Climb every mountain
Drakensberg 101
Where does the name come from? Two paintings done by the landscape artist Charles Bell in 1834 already carry the name “Drakensberg”. The Zulu name is uKahlamba, which means “barrier of spears”.
How to get there. Take the N3 from Durban, turn left onto the R74. Winterton and Bergville are the two towns you will encounter. Coming from Joburg on the N3, take the N5 to Harrismith, then the R74 in the direction of Oliviershoek Pass.
Stay over. There are many B&B establishments. In the northern Drakensberg we spent a night at the Drakensberg Mountain Retreat (from R500 per person per night)
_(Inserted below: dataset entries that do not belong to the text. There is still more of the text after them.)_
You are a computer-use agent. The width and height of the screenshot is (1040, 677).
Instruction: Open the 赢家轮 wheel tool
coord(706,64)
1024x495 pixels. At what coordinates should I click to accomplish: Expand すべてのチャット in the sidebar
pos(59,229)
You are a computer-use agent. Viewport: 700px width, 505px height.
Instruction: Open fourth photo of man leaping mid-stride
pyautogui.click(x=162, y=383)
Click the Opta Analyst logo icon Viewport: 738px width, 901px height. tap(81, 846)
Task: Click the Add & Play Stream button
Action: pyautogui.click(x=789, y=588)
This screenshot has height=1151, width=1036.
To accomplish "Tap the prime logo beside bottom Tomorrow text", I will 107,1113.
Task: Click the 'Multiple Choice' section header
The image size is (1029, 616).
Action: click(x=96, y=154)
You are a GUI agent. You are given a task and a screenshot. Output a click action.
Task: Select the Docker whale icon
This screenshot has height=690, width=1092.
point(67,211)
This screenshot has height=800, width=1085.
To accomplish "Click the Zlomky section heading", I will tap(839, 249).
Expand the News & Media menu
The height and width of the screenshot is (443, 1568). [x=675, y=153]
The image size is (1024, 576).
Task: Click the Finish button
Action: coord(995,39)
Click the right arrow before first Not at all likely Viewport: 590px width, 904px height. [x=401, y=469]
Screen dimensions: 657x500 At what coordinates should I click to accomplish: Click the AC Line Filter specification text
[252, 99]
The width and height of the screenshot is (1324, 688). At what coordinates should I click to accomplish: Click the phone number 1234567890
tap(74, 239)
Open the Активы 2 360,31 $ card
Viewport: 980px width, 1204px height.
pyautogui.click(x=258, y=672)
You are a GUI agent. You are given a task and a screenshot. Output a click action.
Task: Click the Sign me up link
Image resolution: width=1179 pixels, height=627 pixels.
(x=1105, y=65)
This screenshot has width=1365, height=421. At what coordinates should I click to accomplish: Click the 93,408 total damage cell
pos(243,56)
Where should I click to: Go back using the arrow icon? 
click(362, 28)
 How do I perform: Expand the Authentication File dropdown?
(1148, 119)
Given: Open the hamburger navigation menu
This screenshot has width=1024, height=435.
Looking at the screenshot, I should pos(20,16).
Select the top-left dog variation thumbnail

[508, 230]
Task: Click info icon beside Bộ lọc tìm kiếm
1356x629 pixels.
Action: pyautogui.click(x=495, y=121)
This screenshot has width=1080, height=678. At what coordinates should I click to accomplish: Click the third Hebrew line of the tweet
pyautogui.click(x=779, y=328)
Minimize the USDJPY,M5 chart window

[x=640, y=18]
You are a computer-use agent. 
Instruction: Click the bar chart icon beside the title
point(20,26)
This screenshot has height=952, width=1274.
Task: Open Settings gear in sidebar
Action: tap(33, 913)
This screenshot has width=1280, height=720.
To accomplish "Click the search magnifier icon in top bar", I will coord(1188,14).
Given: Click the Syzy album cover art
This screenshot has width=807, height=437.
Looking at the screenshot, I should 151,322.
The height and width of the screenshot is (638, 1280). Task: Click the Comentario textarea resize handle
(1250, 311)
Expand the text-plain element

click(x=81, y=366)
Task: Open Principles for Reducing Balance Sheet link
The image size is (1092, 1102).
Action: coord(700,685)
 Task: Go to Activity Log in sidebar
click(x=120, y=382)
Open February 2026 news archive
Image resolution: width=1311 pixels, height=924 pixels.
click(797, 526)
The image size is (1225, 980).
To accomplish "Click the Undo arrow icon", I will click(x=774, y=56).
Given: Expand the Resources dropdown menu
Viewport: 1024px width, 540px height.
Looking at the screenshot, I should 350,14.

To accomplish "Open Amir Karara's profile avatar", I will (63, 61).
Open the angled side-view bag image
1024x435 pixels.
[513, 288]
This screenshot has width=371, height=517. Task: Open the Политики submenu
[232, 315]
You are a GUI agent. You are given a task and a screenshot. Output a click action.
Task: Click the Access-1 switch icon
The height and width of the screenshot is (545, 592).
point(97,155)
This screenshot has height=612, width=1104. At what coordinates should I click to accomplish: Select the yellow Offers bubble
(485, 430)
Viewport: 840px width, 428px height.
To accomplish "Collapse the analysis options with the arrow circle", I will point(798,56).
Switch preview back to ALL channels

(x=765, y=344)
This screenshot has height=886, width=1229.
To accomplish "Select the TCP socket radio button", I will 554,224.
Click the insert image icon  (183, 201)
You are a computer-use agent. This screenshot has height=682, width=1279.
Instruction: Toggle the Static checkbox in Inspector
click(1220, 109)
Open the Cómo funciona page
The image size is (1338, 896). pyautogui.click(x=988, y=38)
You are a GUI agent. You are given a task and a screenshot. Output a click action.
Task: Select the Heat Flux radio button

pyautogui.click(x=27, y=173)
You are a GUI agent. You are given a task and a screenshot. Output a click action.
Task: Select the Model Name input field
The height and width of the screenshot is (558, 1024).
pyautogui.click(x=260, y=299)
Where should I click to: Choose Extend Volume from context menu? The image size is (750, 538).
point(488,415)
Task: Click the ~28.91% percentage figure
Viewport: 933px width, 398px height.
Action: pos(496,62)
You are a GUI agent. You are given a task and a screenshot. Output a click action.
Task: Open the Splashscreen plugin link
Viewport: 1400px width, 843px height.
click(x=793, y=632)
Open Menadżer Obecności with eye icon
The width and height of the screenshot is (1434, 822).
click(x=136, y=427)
www.drakensberg retreat.co.za. In the central Drakensberg we stayed at the Ardmore guest house, which has rondavels (from R395 per person per night) and cottages (from R485 per person per night). The four-course dinner and the breakfast were great. www.ardmore.co.za
When should I go? The Drakensberg is always exceptional. In the rainy summer, take along a raincoat and umbrella – thunderstorms are common. The winters are drier and the day temperatures often go over 20 ºC but it’s freezing at night. The landscape is also brown and dry. It’s best in autumn after the rainy season when the colours are changing from green to gold.
Read more? RO Pearse’s Barrier of Spears: Drama of the Drakensberg (Art Publishers) is a masterpiece. It was first published in 1973. Look for the latest edition (2006), which contains beautiful photographs taken by his son Malcolm (Visit www.artpublishers.co.za)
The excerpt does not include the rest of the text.